WORK TO COMPLETE: A word-for-word transcription of the listing is all that is needed.

BEGIN

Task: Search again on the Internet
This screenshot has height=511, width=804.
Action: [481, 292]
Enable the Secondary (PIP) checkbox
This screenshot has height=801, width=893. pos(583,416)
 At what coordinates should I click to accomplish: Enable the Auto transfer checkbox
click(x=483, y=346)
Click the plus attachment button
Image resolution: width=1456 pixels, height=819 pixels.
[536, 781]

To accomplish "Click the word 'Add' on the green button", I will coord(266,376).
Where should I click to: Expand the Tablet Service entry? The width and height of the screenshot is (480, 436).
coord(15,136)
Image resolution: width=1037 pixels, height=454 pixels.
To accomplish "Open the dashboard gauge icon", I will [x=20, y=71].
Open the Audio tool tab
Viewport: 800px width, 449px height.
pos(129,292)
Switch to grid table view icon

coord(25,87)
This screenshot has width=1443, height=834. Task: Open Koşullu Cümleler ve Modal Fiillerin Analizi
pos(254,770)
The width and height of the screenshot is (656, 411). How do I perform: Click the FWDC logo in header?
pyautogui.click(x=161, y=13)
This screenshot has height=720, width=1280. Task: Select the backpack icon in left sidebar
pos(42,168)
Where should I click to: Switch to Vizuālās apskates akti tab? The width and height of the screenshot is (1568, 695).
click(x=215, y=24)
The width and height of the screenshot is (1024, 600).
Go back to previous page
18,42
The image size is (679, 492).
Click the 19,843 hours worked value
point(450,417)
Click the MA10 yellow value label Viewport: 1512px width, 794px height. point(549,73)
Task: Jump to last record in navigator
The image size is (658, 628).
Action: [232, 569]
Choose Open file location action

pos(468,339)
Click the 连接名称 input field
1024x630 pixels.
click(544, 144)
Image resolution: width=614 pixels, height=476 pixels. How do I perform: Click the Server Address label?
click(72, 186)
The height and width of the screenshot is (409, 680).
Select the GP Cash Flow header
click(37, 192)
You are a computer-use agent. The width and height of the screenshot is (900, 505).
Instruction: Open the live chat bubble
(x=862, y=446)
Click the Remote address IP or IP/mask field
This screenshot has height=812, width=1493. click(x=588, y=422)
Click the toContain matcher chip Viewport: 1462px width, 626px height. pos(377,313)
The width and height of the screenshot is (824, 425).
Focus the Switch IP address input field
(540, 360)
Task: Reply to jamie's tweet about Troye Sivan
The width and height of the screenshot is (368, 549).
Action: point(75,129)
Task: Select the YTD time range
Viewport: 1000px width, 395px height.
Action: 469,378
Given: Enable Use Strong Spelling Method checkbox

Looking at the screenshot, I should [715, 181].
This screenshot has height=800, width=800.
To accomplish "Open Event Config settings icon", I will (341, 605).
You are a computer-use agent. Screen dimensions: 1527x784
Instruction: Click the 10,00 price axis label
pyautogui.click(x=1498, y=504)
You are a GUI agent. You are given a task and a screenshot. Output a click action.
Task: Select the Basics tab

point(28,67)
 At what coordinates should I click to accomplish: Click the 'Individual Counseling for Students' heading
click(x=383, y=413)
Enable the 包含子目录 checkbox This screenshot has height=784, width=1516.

END

ANSWER TO THE PROBLEM:
Task: Search again on the Internet
This screenshot has height=511, width=804.
Action: [481, 292]
Enable the Secondary (PIP) checkbox
This screenshot has height=801, width=893. pos(583,416)
 At what coordinates should I click to accomplish: Enable the Auto transfer checkbox
click(x=483, y=346)
Click the plus attachment button
Image resolution: width=1456 pixels, height=819 pixels.
[536, 781]

To accomplish "Click the word 'Add' on the green button", I will coord(266,376).
Where should I click to: Expand the Tablet Service entry? The width and height of the screenshot is (480, 436).
coord(15,136)
Image resolution: width=1037 pixels, height=454 pixels.
To accomplish "Open the dashboard gauge icon", I will [x=20, y=71].
Open the Audio tool tab
Viewport: 800px width, 449px height.
pos(129,292)
Switch to grid table view icon

coord(25,87)
This screenshot has width=1443, height=834. Task: Open Koşullu Cümleler ve Modal Fiillerin Analizi
pos(254,770)
The width and height of the screenshot is (656, 411). How do I perform: Click the FWDC logo in header?
pyautogui.click(x=161, y=13)
This screenshot has height=720, width=1280. Task: Select the backpack icon in left sidebar
pos(42,168)
Where should I click to: Switch to Vizuālās apskates akti tab? The width and height of the screenshot is (1568, 695).
click(x=215, y=24)
The width and height of the screenshot is (1024, 600).
Go back to previous page
18,42
The image size is (679, 492).
Click the 19,843 hours worked value
point(450,417)
Click the MA10 yellow value label Viewport: 1512px width, 794px height. point(549,73)
Task: Jump to last record in navigator
The image size is (658, 628).
Action: [232, 569]
Choose Open file location action

pos(468,339)
Click the 连接名称 input field
1024x630 pixels.
click(544, 144)
Image resolution: width=614 pixels, height=476 pixels. How do I perform: Click the Server Address label?
click(72, 186)
The height and width of the screenshot is (409, 680).
Select the GP Cash Flow header
click(37, 192)
You are a computer-use agent. The width and height of the screenshot is (900, 505).
Instruction: Open the live chat bubble
(x=862, y=446)
Click the Remote address IP or IP/mask field
This screenshot has height=812, width=1493. click(x=588, y=422)
Click the toContain matcher chip Viewport: 1462px width, 626px height. pos(377,313)
The width and height of the screenshot is (824, 425).
Focus the Switch IP address input field
(540, 360)
Task: Reply to jamie's tweet about Troye Sivan
The width and height of the screenshot is (368, 549).
Action: point(75,129)
Task: Select the YTD time range
Viewport: 1000px width, 395px height.
Action: 469,378
Given: Enable Use Strong Spelling Method checkbox

Looking at the screenshot, I should [715, 181].
This screenshot has height=800, width=800.
To accomplish "Open Event Config settings icon", I will (341, 605).
You are a computer-use agent. Screen dimensions: 1527x784
Instruction: Click the 10,00 price axis label
pyautogui.click(x=1498, y=504)
You are a GUI agent. You are given a task and a screenshot. Output a click action.
Task: Select the Basics tab

point(28,67)
 At what coordinates should I click to accomplish: Click the 'Individual Counseling for Students' heading
click(x=383, y=413)
Enable the 包含子目录 checkbox This screenshot has height=784, width=1516.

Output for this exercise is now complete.